Andrew Channels Dexter Pinion

Wherein I write some stuff that you may like to read. Or not, its up to you really.

June 17, 2003

Iterators and Databases

Inspired by David Mertz' latest Charming Python article I've been playing with generators.

An area where they look very applicable to me is in fetching large result sets from a database. Until now, I've always executed the query and then performed a for row in cursor.fetchall() to get and then process all of the results.

This practically means that all of the rows are read into memory before they are processed. If your query is a large one this can use an awful lot of memory.

So, until all of the Python database modules are updated to use generators here is a simple recipe to use;

def genResults(db, sql):
   cursor=db.cursor()
   cursor.execute(sql)
   row=cursor.fetchone()
   while row:
      yield row
      row=cursor.fetchone()

So in your code you can just include for x in genResults(db, "SELECT * FROM table") and carry on as normal.

Beware though, those database modules which only allow one cursor per connection (in which case pass in a cursor not a connection) but otherwise a thing of beauty.

Posted by Andy Todd at June 17, 2003 01:14 PM

Comments

It's considered bad form by some to duplicate code on top of and inside of a loop. The prefered Python way to do this (and I think it looks weird myself) is:

...
while 1:
row = cursor.fetchone()
if row is None: break # Explicitly break
yield row

Posted by: Adam Vandenberg on June 17, 2003 07:20 PM

I do this myself, but using recent Python versions, I prefer:

while True:

Posted by: Simon on June 18, 2003 09:17 AM

Note that for better performance you may want to use fetchmany and then have a second embedded loop to iterate through those sub results.

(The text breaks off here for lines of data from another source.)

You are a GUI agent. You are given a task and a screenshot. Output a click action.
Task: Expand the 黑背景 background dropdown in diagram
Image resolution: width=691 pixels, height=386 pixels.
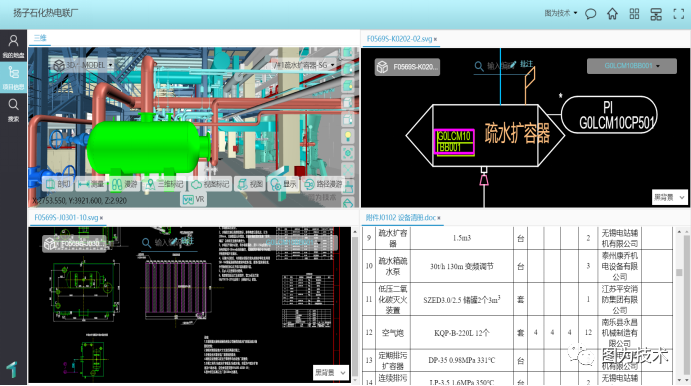pos(669,197)
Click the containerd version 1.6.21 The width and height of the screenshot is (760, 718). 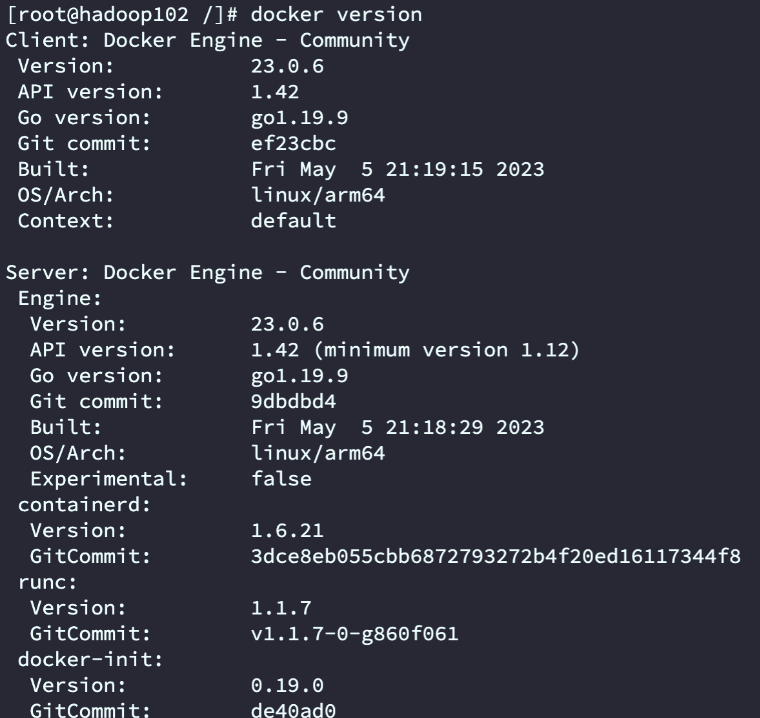[287, 530]
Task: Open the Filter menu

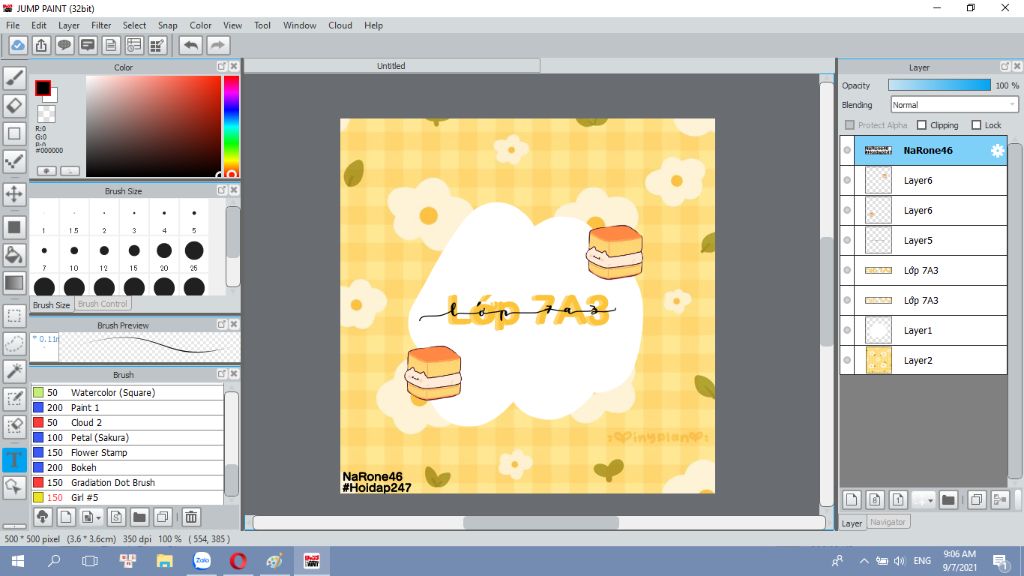Action: pyautogui.click(x=101, y=25)
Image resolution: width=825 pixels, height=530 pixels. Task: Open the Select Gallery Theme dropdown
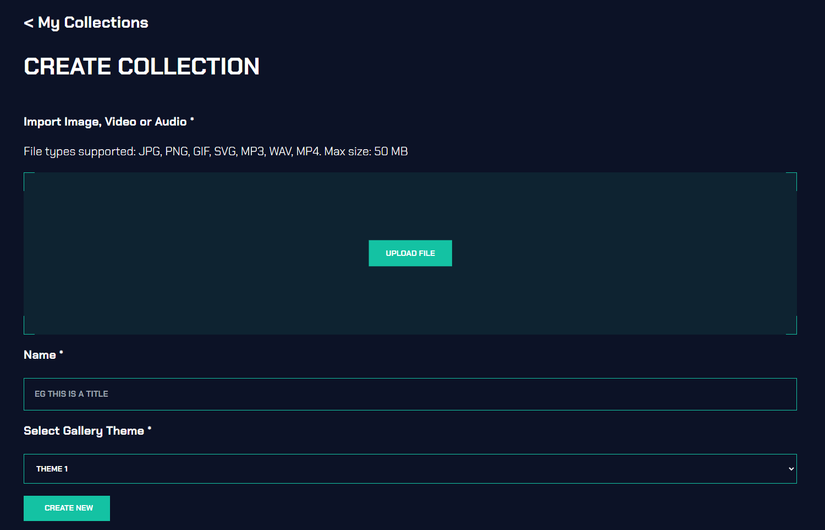click(410, 469)
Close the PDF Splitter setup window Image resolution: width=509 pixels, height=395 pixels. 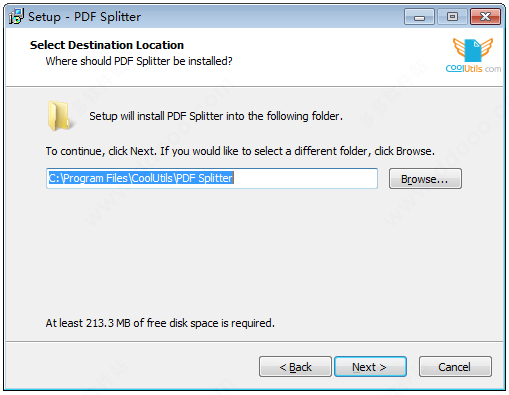coord(485,17)
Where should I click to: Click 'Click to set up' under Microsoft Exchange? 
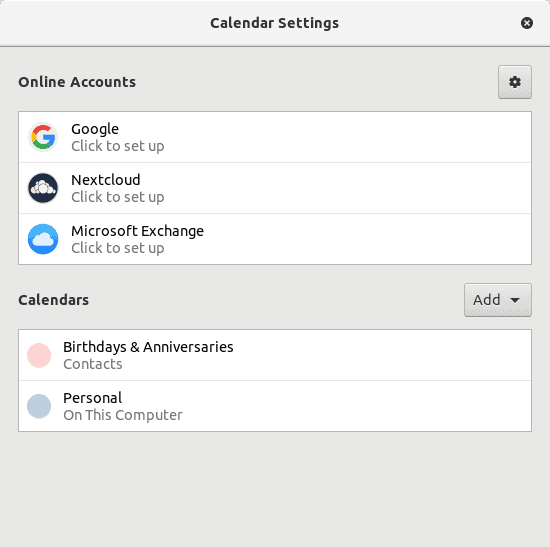(118, 248)
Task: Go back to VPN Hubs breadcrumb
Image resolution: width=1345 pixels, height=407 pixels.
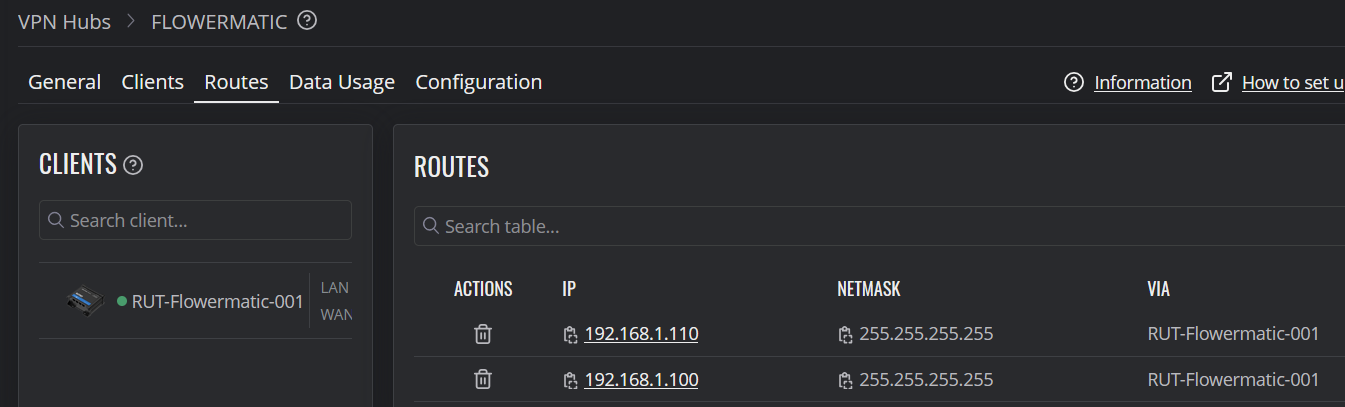Action: click(65, 21)
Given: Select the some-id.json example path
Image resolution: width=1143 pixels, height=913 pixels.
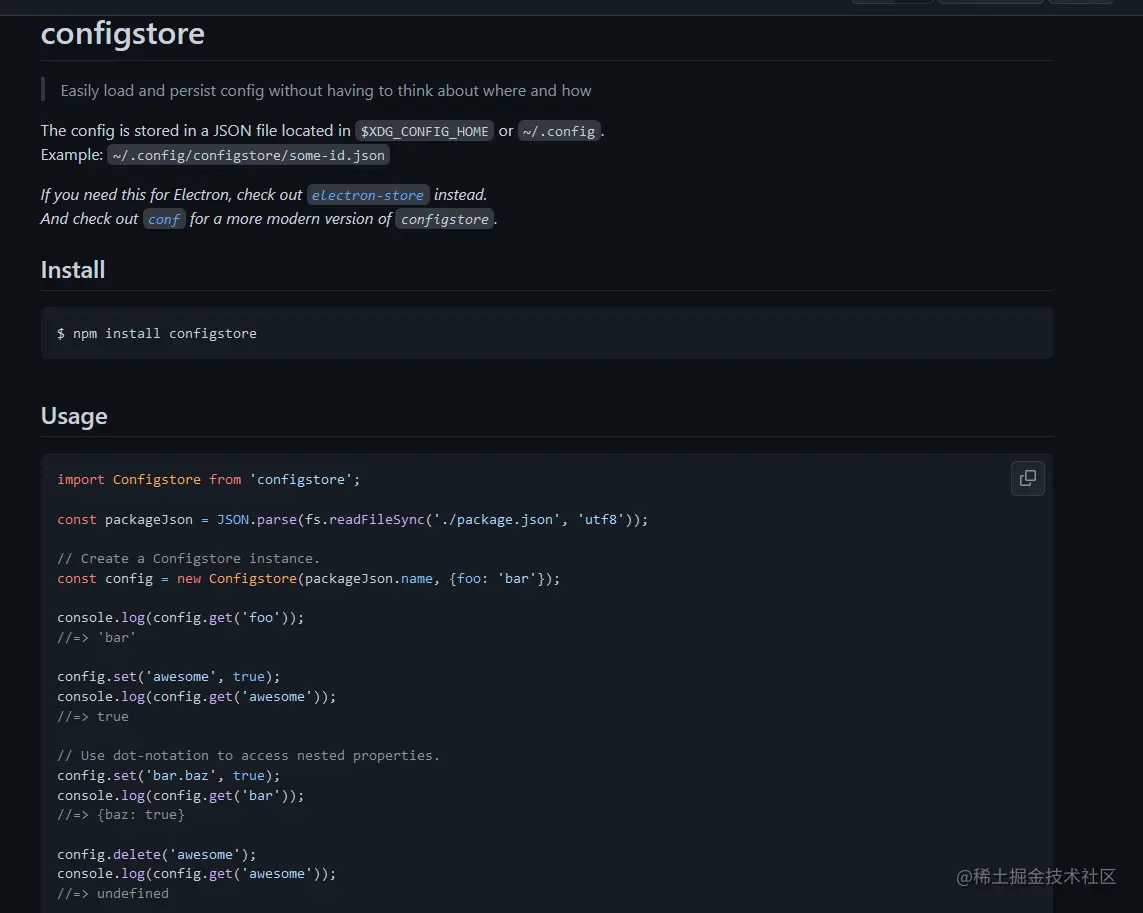Looking at the screenshot, I should tap(248, 155).
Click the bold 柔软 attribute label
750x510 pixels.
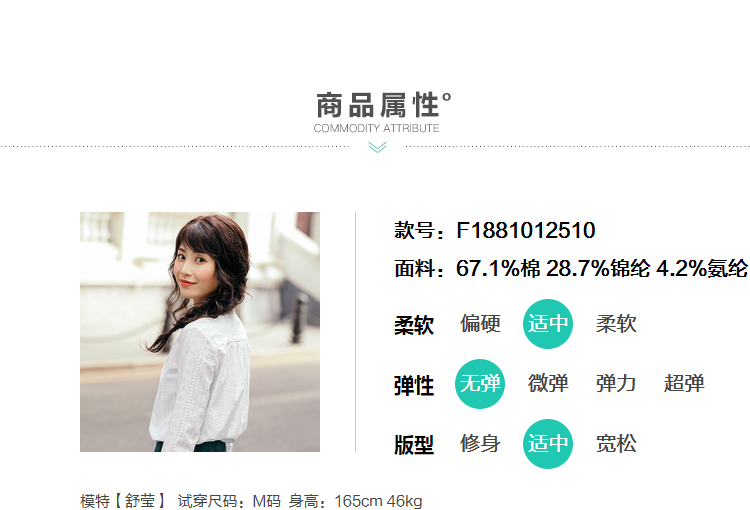[x=414, y=325]
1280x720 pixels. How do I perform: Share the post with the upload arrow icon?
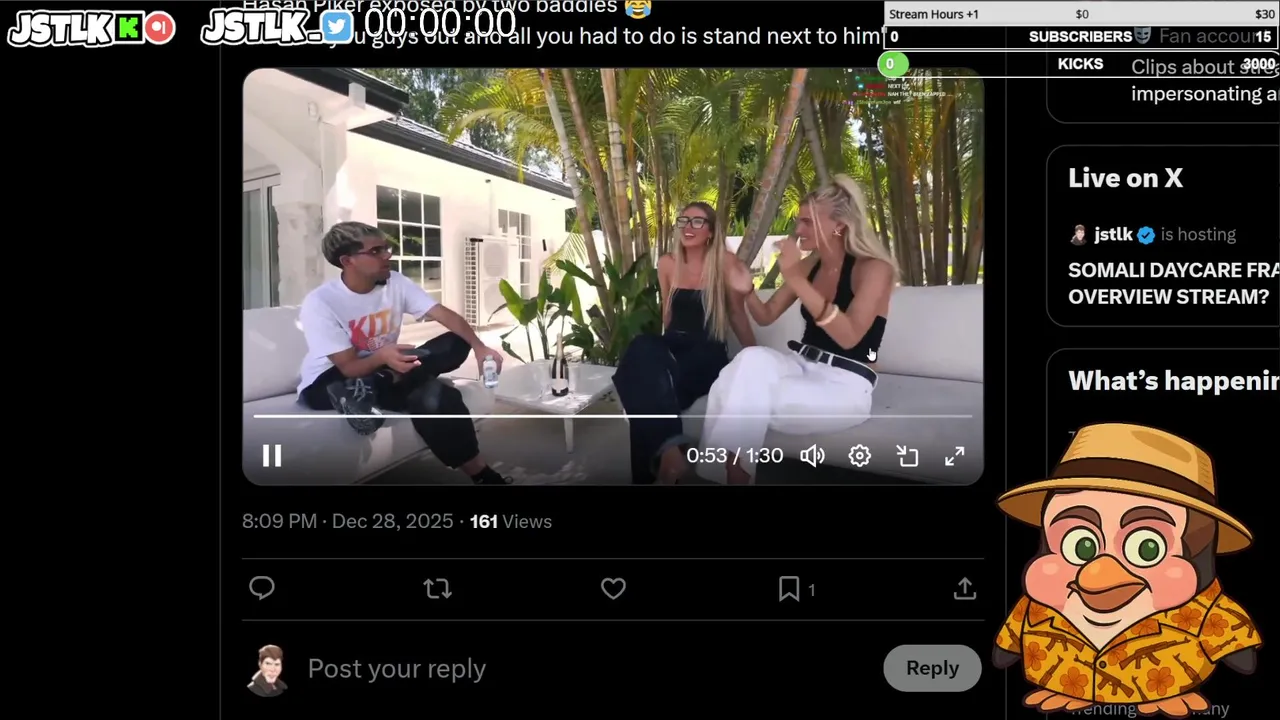coord(965,589)

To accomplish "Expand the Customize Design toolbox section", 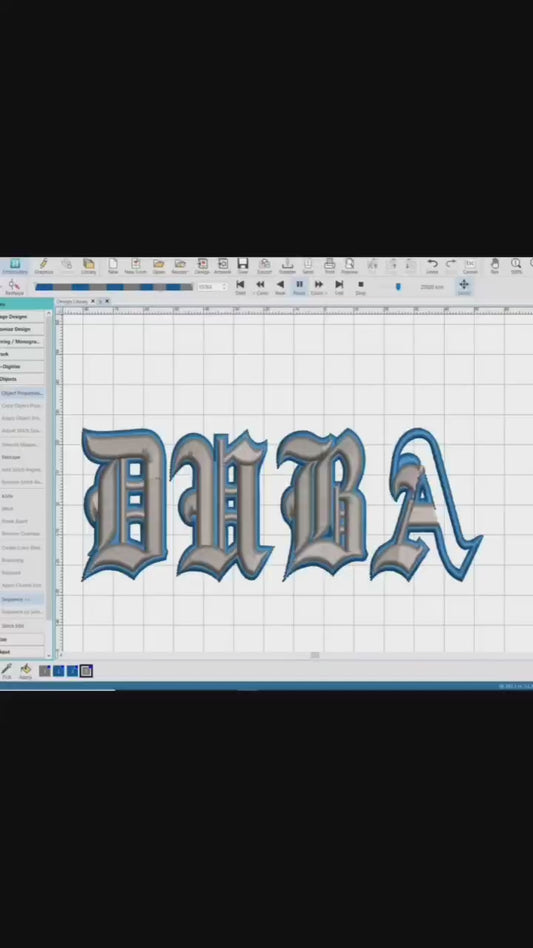I will (22, 329).
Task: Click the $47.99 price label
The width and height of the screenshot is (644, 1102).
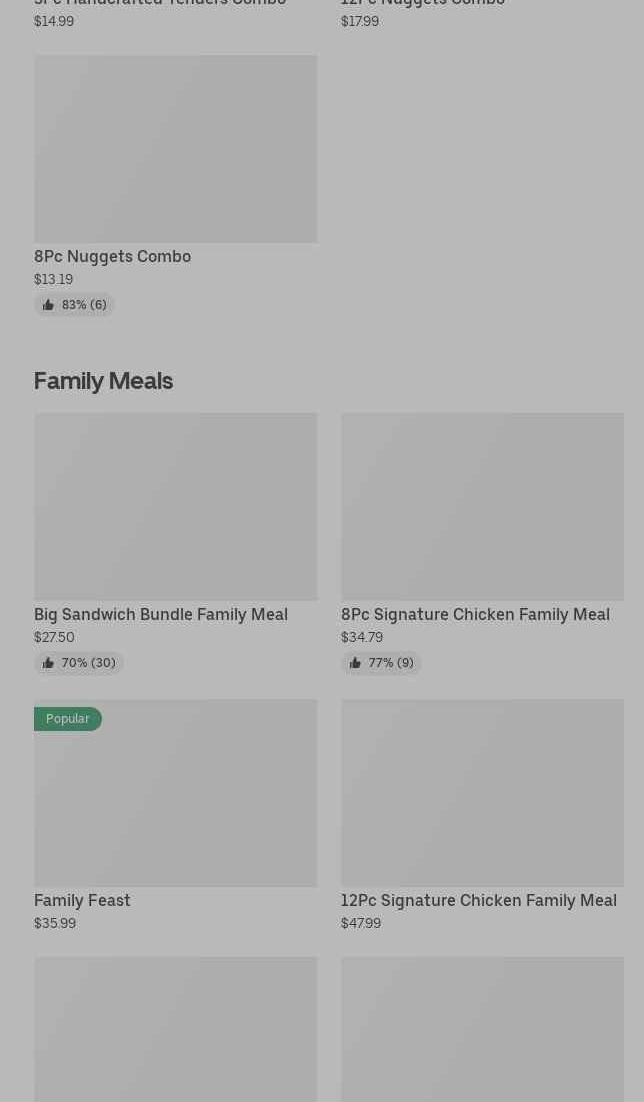Action: (360, 924)
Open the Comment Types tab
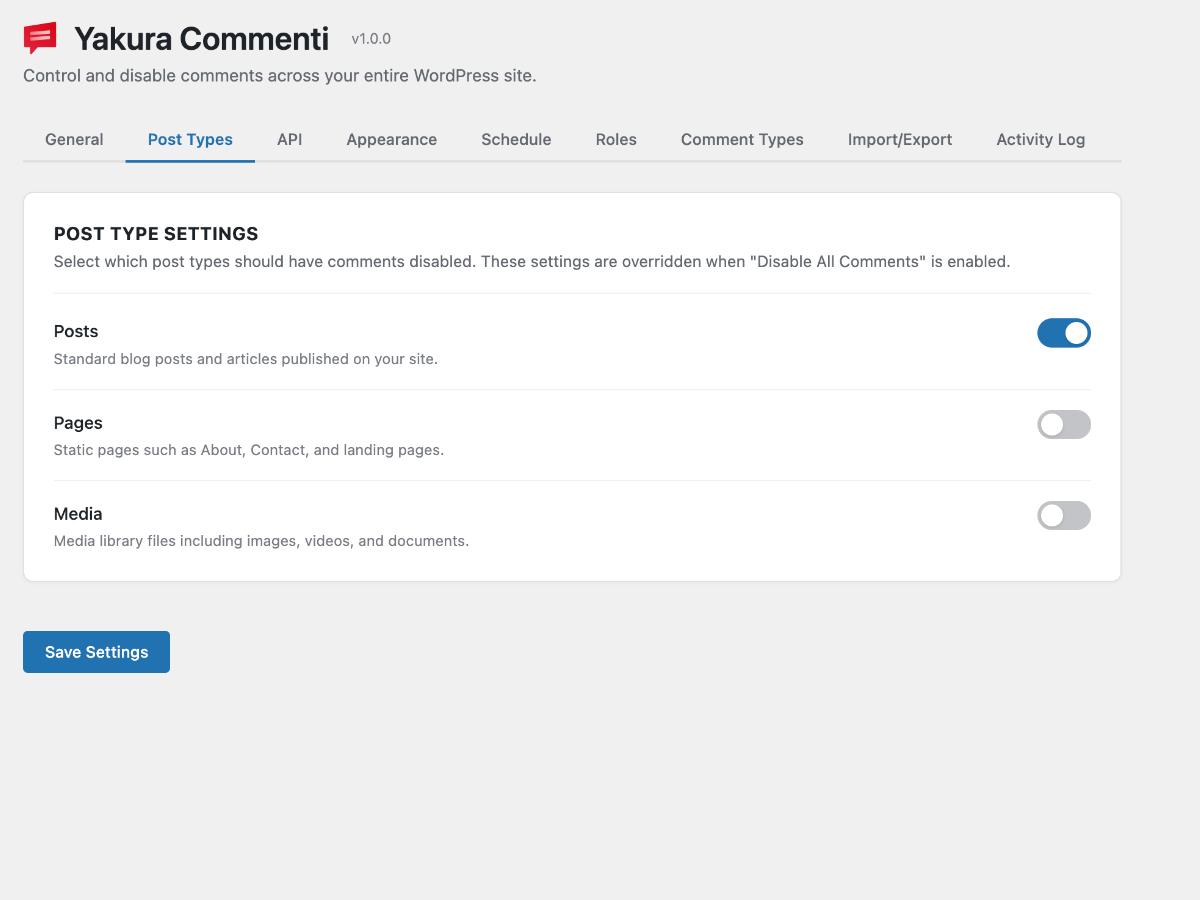The width and height of the screenshot is (1200, 900). [x=741, y=139]
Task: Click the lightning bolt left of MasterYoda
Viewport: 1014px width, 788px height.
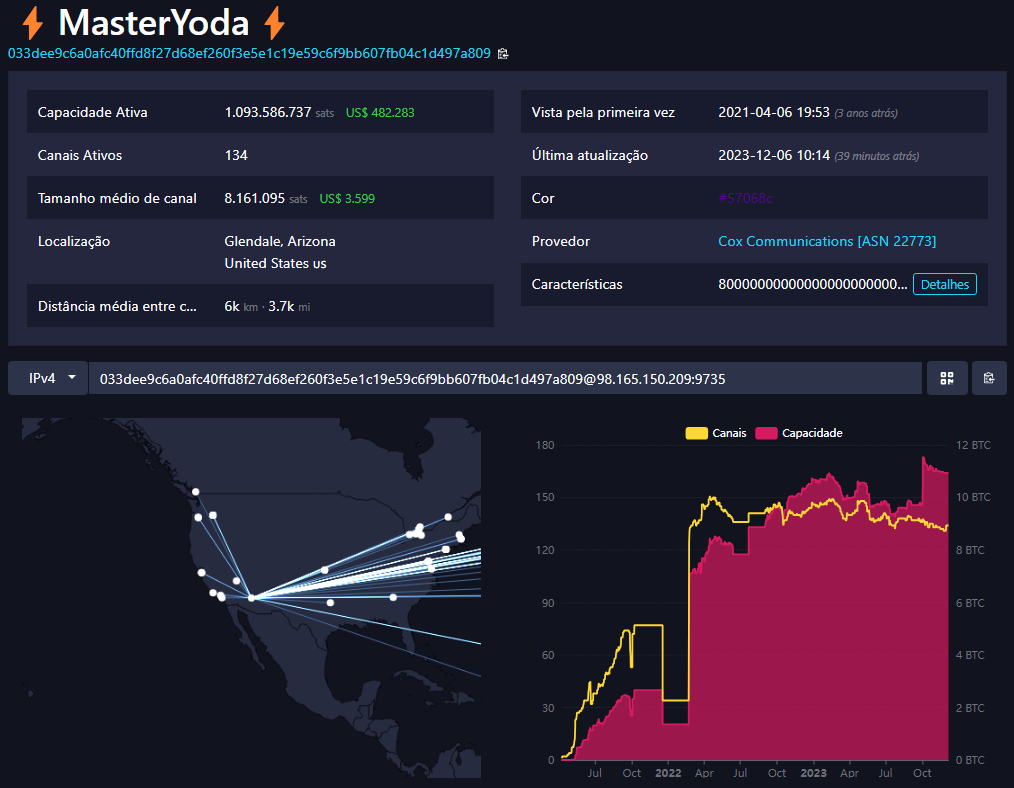Action: point(33,22)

I had to use that when using ADO as the performance was quite abysmal when using single fetches. I made a simple Rowset reader iterator like this:


def rs_reader(rs):
  while not rs.EOF:
   cols = rs.GetRows(100)
   for row in zip(*cols):
     yield row

Posted by: Holger on June 19, 2003 10:21 AM

Several database modules already implement iterator-based fetching this way:
----------------------
cursor = connection.cursor()
cursor.execute("select ...")
for row in cursor:
...
----------------------

Posted by: Dave on June 20, 2003 04:10 AM

You don't need generators for any of this; you can also do
-------------
cursor = connection.cursor()
cursor.execute("select ...")
for row in iter(cursor.fetchone, None):
____...
-------------
If you have Python 2.3, you can implement the more efficient batched fetching version as
-------------
def make_fetcher(cursor, batchsize):
____def fetcher():
________return cursor.fetchmany(batchsize)
____return fetcher
from itertools import chain
...
rows = chain(iter(make_fetcher(cursor, 1000), None)
for row in rows:
____...
-------------
For both of these it should be obvious how to wrap them up in a nice reusable function.

The second one would be a true thing of beauty (or possibly a monster) if Python had proper currying support -- just type chain(iter(curry(cursor.fetchmany, 1000), None)), and then think up some profound statement comparing Python to Perl. Or don't.

The other cute trick I noticed the other day when pulling out a bunch of key-value pairs from a database was that I could type
return dict(iter(cursor.fetchone, None))
and have everything magically work...

[Apologies for those underscores; this is my first time here, and I couldn't find any notes on how to get indentation.]

Posted by: Nathaniel Smith on June 21, 2003 03:08 AM